Наступили самые тяжелые дни в его жизни. Он больше не мог уже работать над диссертацией, уточнять, изучать методы воспитания встарших классах. Не позволяли сомнения, колебания, разочарования. Он потерял здоровый сон и аппетит. Ему то хотелось бросить все и поехать учительствовать куда-нибудь в глухомань, то вдруг он решал назло всем и вся защищать диссертацию в таком виде, ничего не дорабатывая и не переделывая. «Одним бакалавром больше или меньше—что от этого изменится? А мне пора уже пристать к берегу. В конце концов я буду не самый последний из кандидатов. Может быть, и пользу ещё принесу».

Естественно, что в таком состоянии ему очень недоставало доброго друга, с которым можно было бы поделиться своими сомнениями и мыслями, посоветоваться. Правда, он переписывался с одним товарищем — преподавателем, но тот теперь не так уже понимал его, как в студенческие годы.

Почему-то Лемяшевичу впервые пришло в голову, что настоящего душевного друга можно найти только среди женщин. Ещё раньше он как-то обратил внимание на студентку вечернего отделения института. Это была не девчонка, а женщина почти его лет, хорошо, но просто одетая. Он некоторое время вел на её курсе семинарские занятия и мог убедиться, что она одна из самых развитых и умных студенток. Его не смущало то обстоятельство, что она, возможно, замужем, — он не думал, что может влюбиться. Ему просто хотелось найти человека, который понял бы его лучше, чем понимали некоторые коллеги — аспиранты и молодые кандидаты, довольные своим положением. Но что-то все-таки мешало подойти к ней сразу. Несколько вечеров он сидел в читальне и поджидал последнего звонка. А потом выходил и смотрел, как она одевается, перебрасываясь шутками со своими сокурсницами. Младшие подруги обращались к ней уважительно: «Дарья Степановна…» — и услужливо приносили пальто.

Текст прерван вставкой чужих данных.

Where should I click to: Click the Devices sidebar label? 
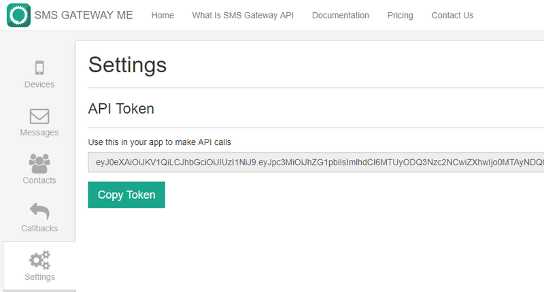click(x=39, y=84)
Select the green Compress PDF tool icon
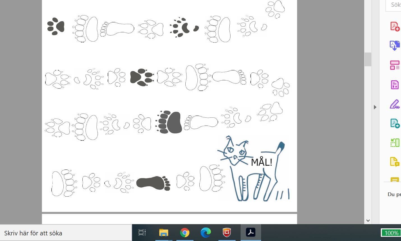The width and height of the screenshot is (401, 241). point(395,143)
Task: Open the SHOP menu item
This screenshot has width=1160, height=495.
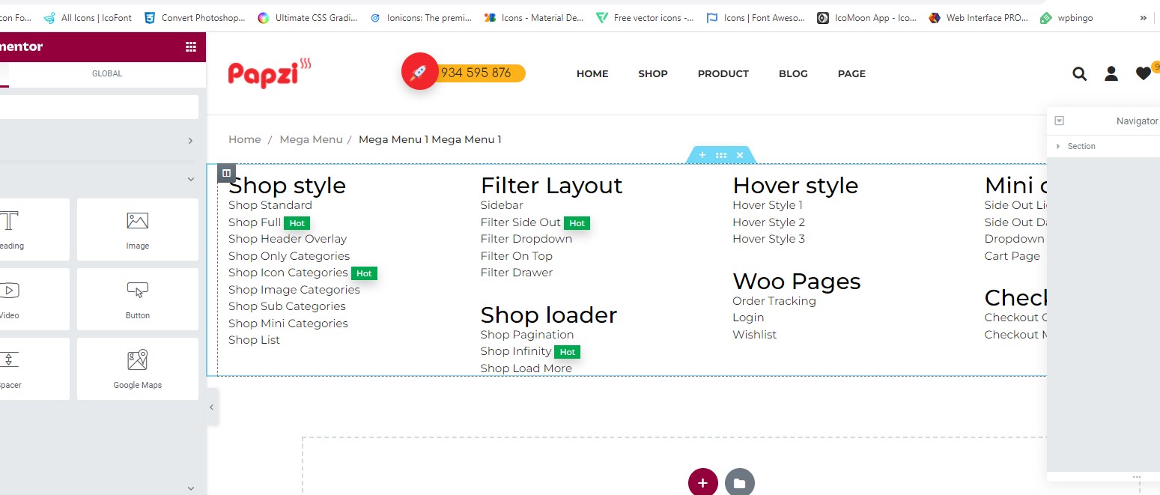Action: pos(653,73)
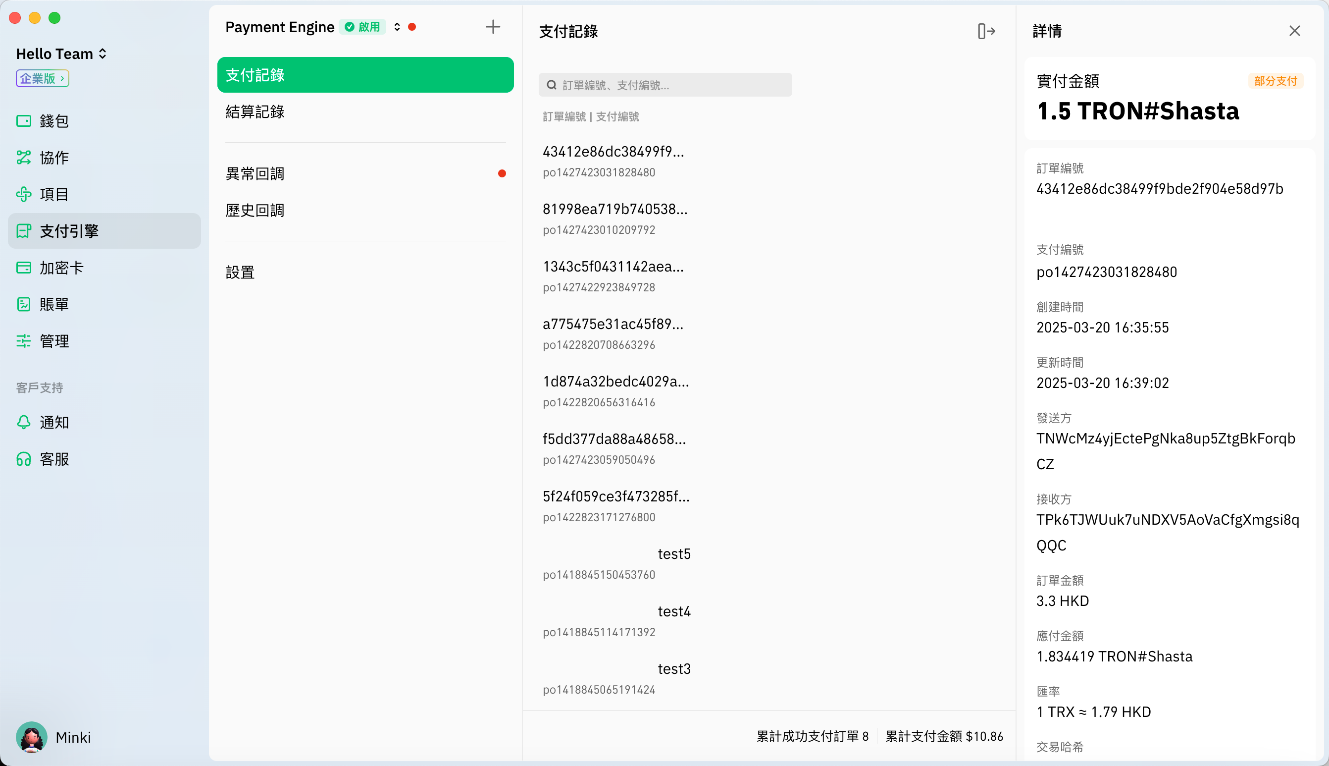This screenshot has width=1329, height=766.
Task: Click the customer service headset icon
Action: click(x=24, y=459)
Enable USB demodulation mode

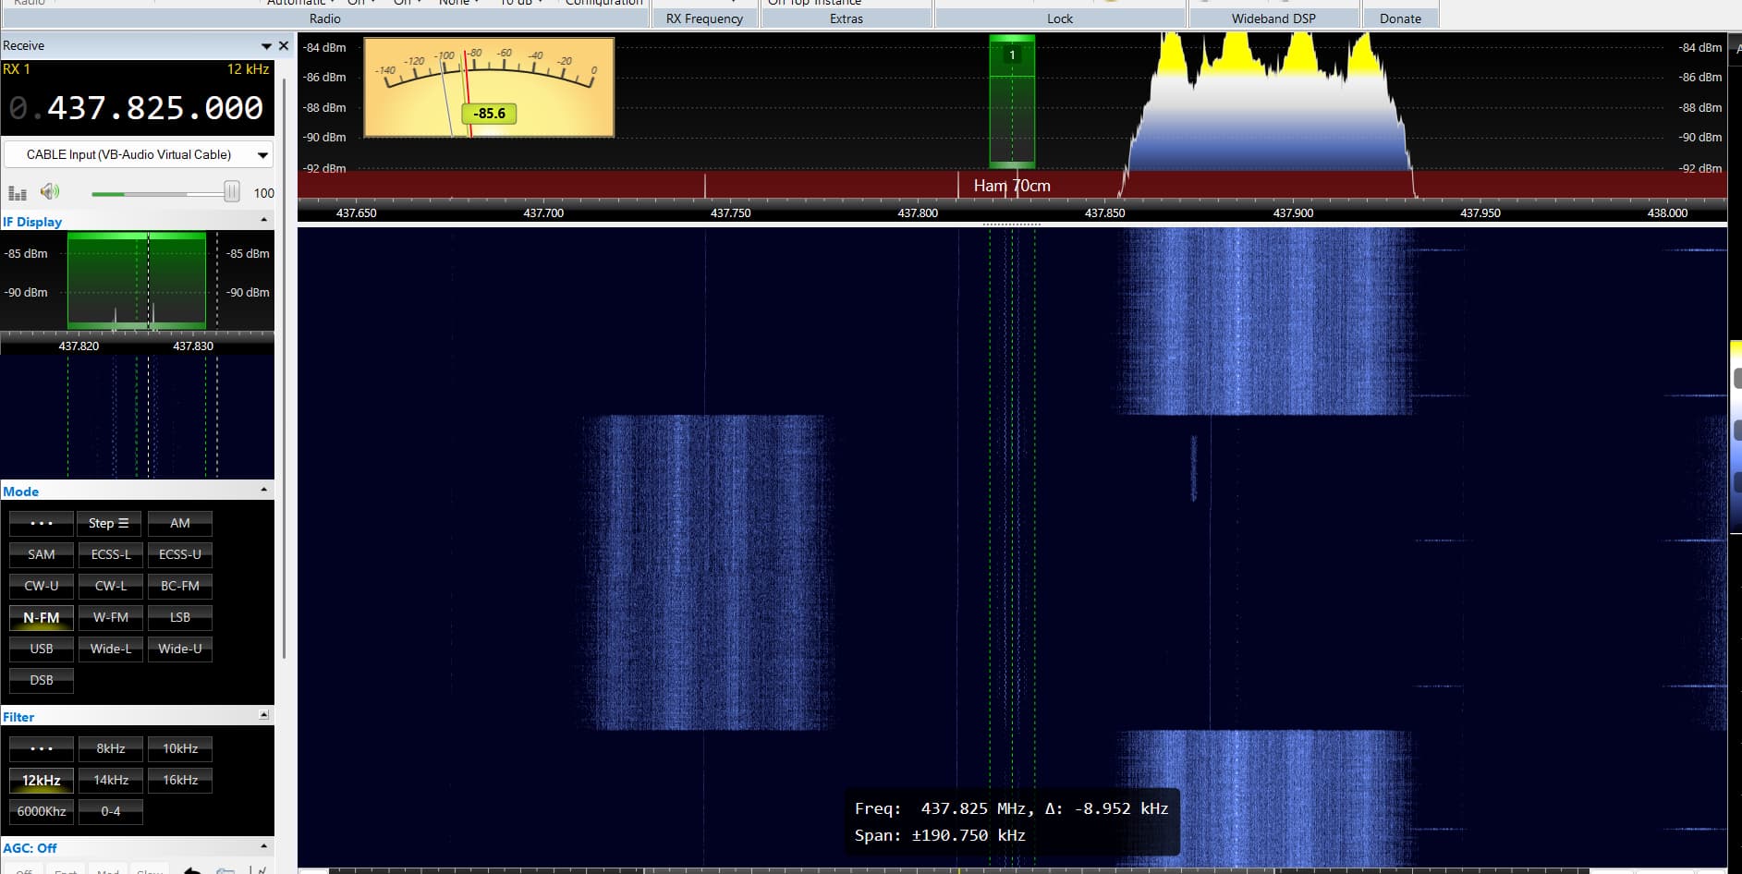[42, 649]
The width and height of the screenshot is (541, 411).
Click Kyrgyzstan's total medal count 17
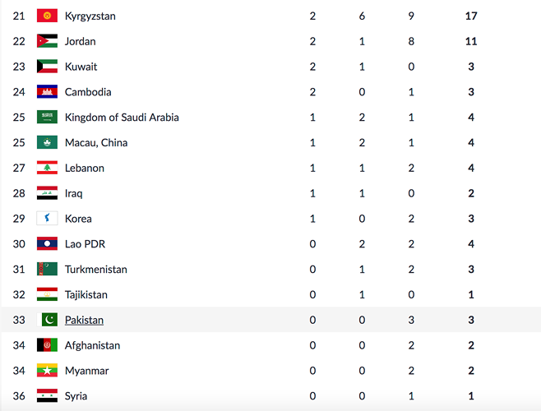[x=470, y=16]
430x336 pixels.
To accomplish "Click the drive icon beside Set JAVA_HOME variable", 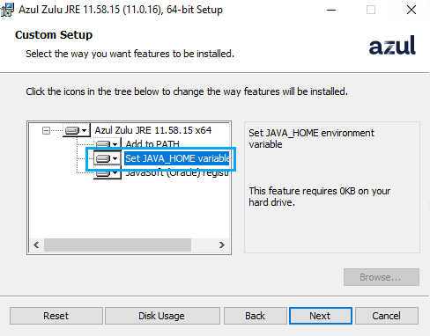I will 103,158.
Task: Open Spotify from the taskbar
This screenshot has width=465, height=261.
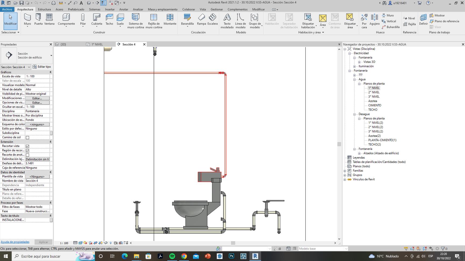Action: click(172, 256)
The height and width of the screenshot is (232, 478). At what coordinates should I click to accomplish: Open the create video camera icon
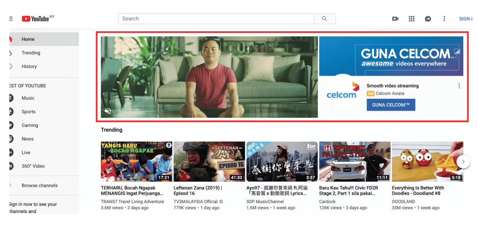(395, 19)
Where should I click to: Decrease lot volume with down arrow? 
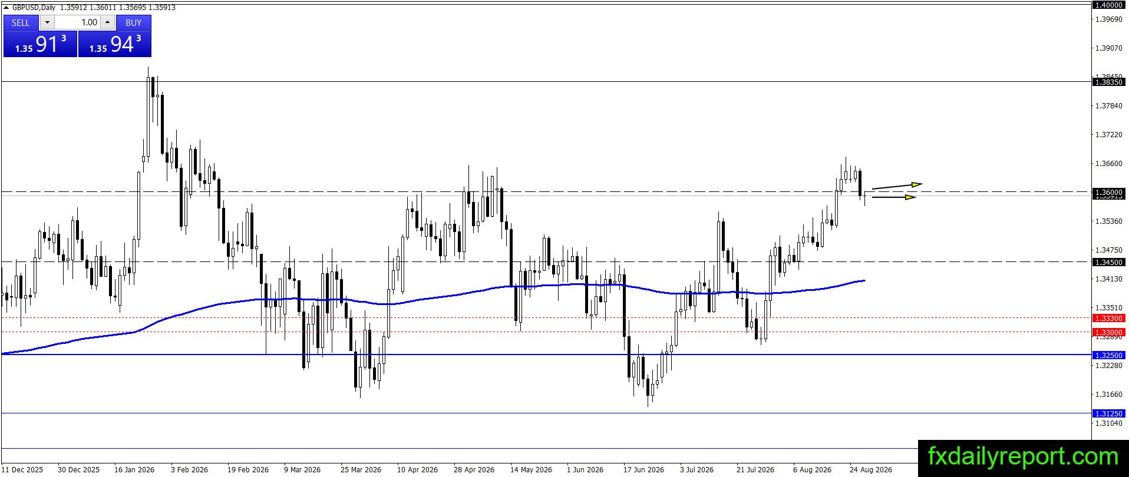[x=47, y=22]
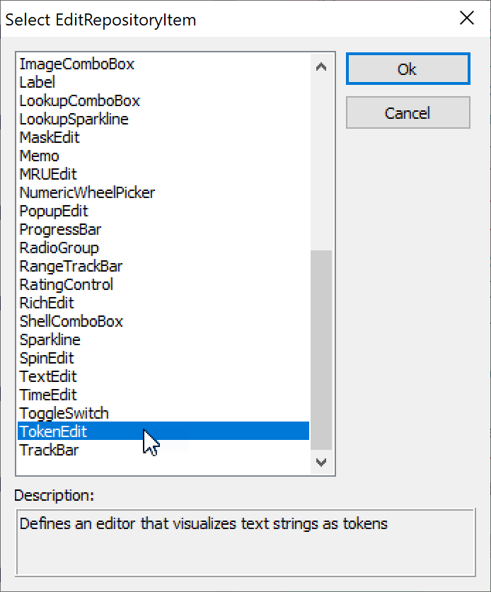
Task: Select the MRUEdit entry
Action: pyautogui.click(x=48, y=175)
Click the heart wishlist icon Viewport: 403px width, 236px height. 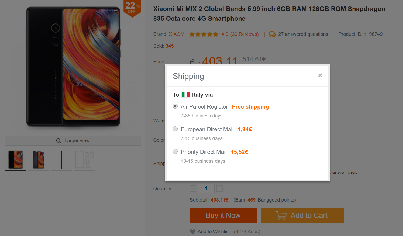coord(192,232)
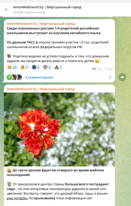Open the underlined 'уже потерян.' link
This screenshot has height=206, width=131.
click(17, 198)
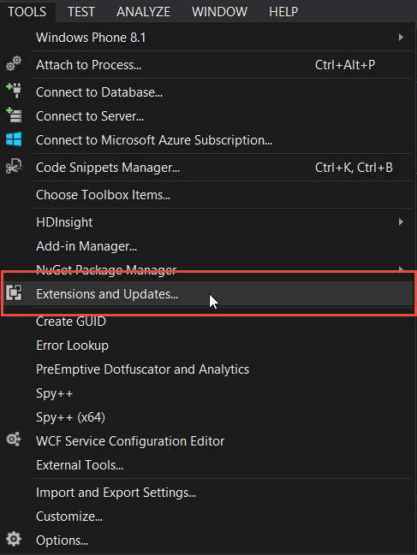Screen dimensions: 417x555
Task: Click the Connect to Database plug icon
Action: 14,91
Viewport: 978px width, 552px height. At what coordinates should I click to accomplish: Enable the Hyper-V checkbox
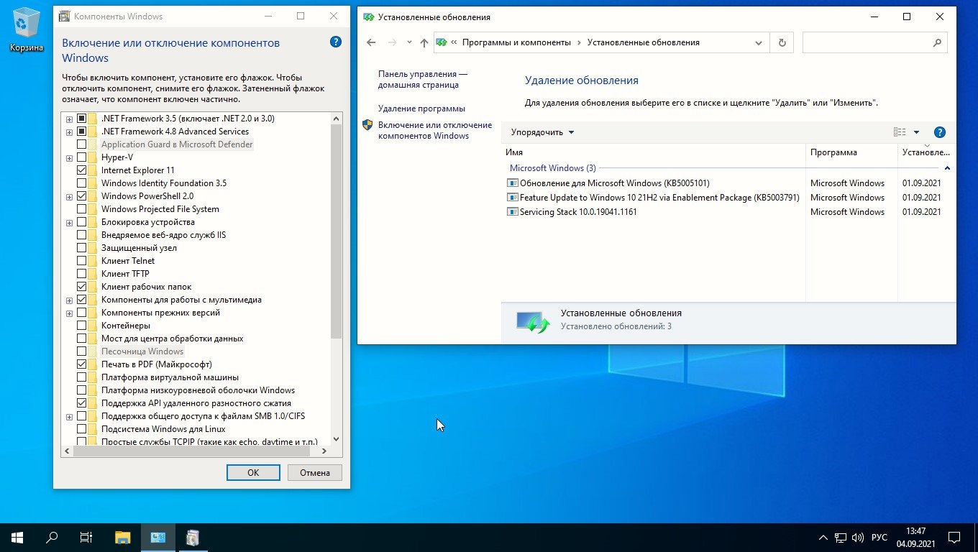(x=82, y=157)
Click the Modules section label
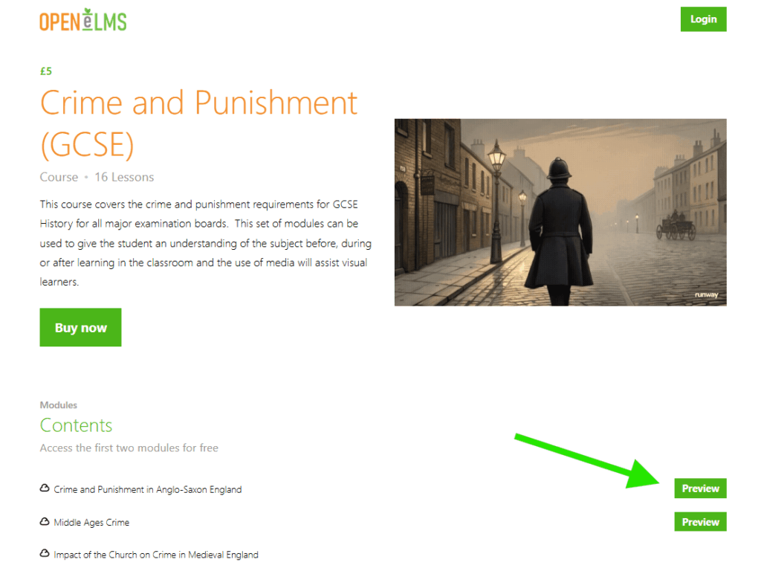Screen dimensions: 761x571 pyautogui.click(x=58, y=405)
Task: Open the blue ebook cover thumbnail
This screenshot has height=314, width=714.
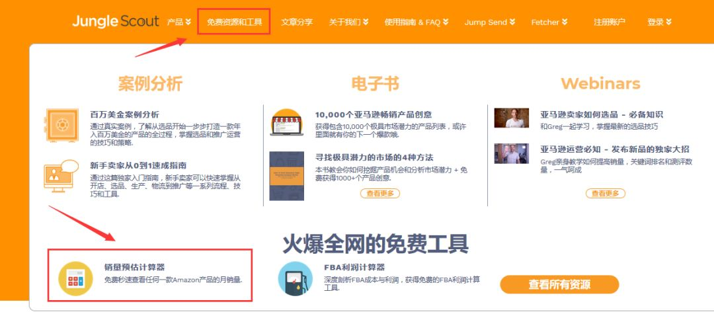Action: coord(286,176)
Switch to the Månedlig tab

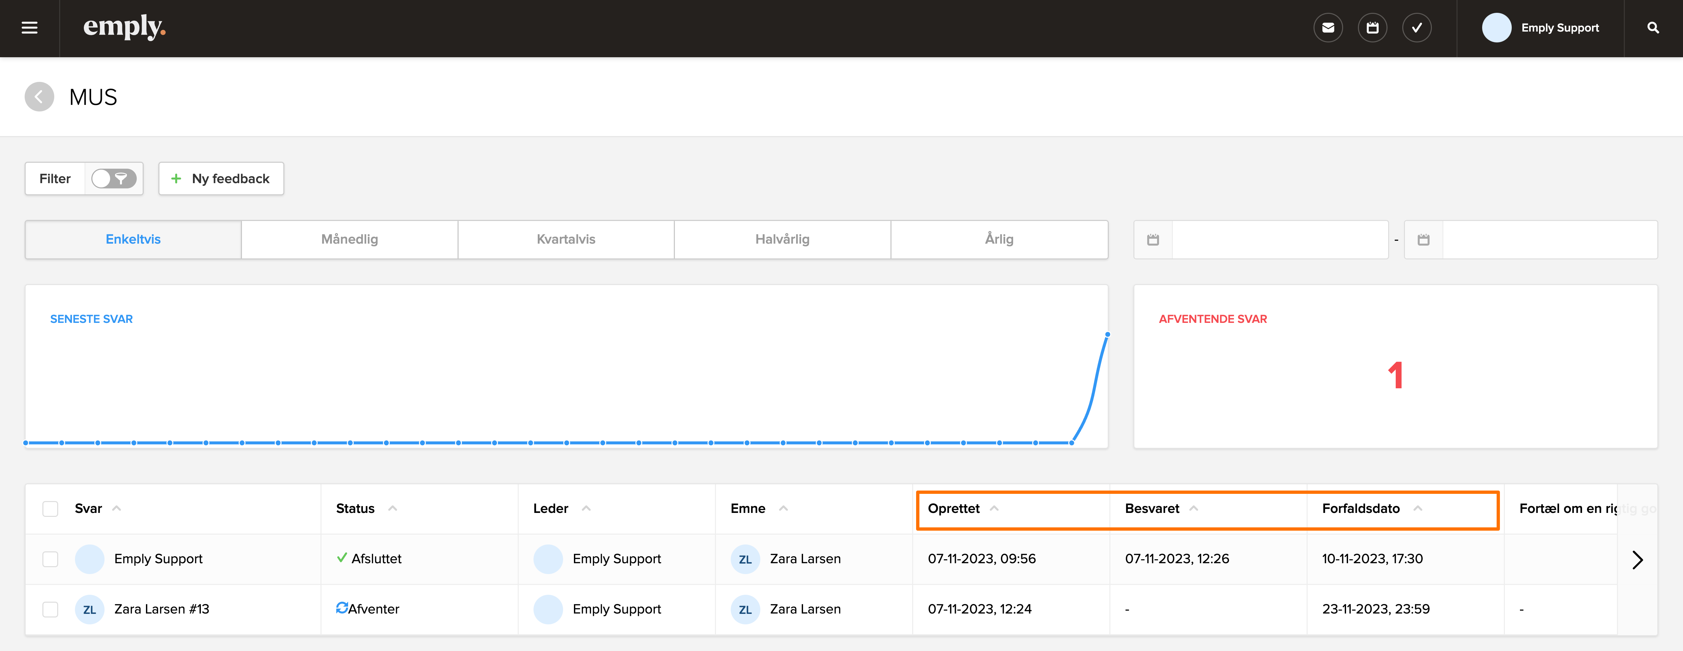pyautogui.click(x=350, y=239)
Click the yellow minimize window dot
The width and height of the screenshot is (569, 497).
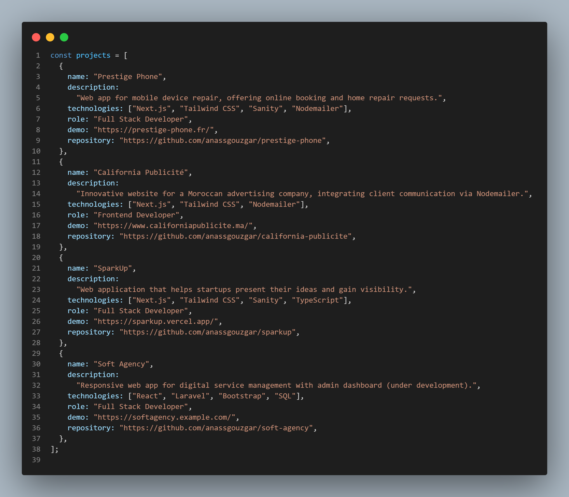pyautogui.click(x=50, y=37)
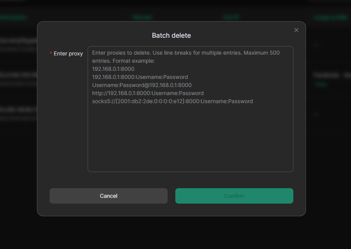Click the Cancel button

(108, 196)
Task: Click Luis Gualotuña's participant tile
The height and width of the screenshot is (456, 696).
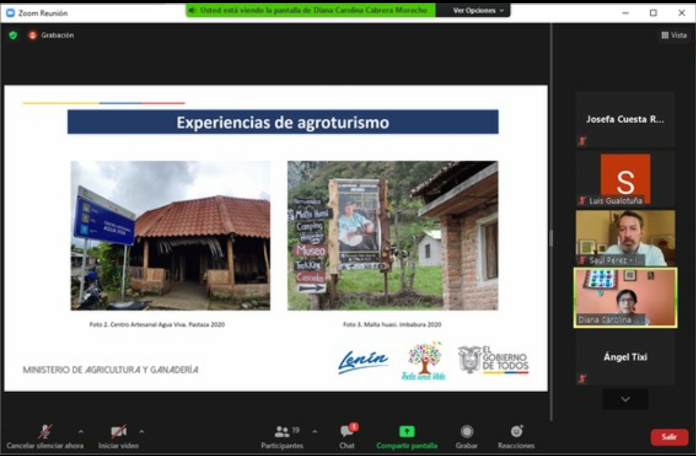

Наконец однажды, когда было уже тепло, Лемяшевич вышел вместе с ней из института и шутливо попросил разрешения проводить её.

— Пожалуйста, Михаил… — она забыла его отчество и смутилась. — Простите…

В первые минуты она была серьёзна и официальна, как и надлежит студентке в разговоре с преподавателем при случайной встрече. И этот её официальный тон сковывал Михаила Кирилловича. Он никогда не отличался красноречием в присутствии незнакомых или малознакомых людей, тем более женщин, и сейчас говорил пустые и шаблонные слова, понимая, что выглядит нелепо, и ещё более теряясь. Дарья Степановна, видно, почувствовала это и умело и ловко перевела разговор на обыденные шутливые темы.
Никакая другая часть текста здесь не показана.